Deutsche Musik ist in. Überall boomen Texte in einer Sprache, die musikalisch vor kurzem noch als spießig galt. Hartnäckig haben junge Bands und Sänger von Flensburg bis Bozen den Trend umgekehrt. Ob das frische Angebot die Nachfrage gesteigert hat oder ob mit der deutschen Hitwelle eine Sehnsucht gestillt wird, ist so, als frage ein Kind, ob nun Henne oder Ei zuerst da war. Das eine wäre ohne das andere nicht denkbar.

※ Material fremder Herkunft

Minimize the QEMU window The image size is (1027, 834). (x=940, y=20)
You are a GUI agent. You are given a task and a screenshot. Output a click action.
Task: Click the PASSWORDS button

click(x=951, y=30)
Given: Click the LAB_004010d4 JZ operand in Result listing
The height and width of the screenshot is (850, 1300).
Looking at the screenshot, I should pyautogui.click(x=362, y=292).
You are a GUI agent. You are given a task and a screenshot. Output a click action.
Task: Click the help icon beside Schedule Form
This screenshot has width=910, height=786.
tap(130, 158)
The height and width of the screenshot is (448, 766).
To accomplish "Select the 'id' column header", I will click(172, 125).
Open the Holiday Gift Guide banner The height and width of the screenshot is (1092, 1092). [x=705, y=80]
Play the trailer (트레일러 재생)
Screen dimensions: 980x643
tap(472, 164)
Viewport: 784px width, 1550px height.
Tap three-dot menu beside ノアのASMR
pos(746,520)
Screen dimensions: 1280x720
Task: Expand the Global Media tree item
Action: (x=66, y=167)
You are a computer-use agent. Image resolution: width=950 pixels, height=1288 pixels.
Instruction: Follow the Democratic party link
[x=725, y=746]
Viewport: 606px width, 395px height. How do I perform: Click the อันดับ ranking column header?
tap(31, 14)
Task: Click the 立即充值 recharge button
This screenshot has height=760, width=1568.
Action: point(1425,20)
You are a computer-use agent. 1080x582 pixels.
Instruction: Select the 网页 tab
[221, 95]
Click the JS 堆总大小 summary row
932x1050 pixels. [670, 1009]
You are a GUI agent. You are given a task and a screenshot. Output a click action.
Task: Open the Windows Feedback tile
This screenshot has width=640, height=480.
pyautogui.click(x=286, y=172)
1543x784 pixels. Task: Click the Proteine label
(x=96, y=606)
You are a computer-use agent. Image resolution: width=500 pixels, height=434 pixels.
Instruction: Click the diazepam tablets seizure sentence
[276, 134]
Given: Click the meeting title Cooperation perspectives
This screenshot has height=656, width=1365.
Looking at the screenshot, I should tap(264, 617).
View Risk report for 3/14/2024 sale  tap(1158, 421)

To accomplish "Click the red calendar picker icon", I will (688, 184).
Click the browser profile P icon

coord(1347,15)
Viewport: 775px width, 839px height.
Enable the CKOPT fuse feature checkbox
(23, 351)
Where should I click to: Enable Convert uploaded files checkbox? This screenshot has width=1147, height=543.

Sehen wir hier mehr als eine Mode? Steckt hinter dem Bekenntnis zur deutschen Sprache auch eine Rückkehr konservativer Werte? Klar. Hören wir einfach mal dem Stern am Musikhimmel Alina Süggeler zu. Mit ihrer Band Frida Gold erreichte die 28jährige vergangene Woche erstmals Platz eins der deutschen Album Charts. So bodenständig wie der Titel „Liebe ist meine Religion“ sind auch ihre gesellschaftlichen Ansichten. Unbekümmert enttabuisiert die Sängerin zunächst die abendländische Religion: „Jesus ist Menschen mit Liebe begegnet, an genau diese Geschichte will ich glauben.“ Nichts da mit der Häme, wie sie eine alternde Generation von Sängern und Kabarettisten pflegt.

Deutsch als Mode? Kompletter Quatsch! Bei englischen Texten habe ihr „ganz schnell das Detailverliebte in der deutschen Sprache, die Möglichkeit, Dinge ganz nah zu formulieren, total gefehlt“, bekennt Alina Süggeler: „Über diesen Umweg hab ich die Leidenschaft zum Deutschtexten wiedergefunden.“ Leidenschaft und Deutsch in einem Atemzug, da mag mancher Gutmensch Schnappatmung bekommen.

Endgültig genug dürften Claudia Roth und Co. von der jungen Künstlerin haben, wenn es um ein anderes vermeintliches Thema von vorvorgestern geht: „Eine Familie zu gründen ist das, wofür wir auf dieser Welt sind. Daran glaube ich.“ Und wir glauben an Dich, Alina.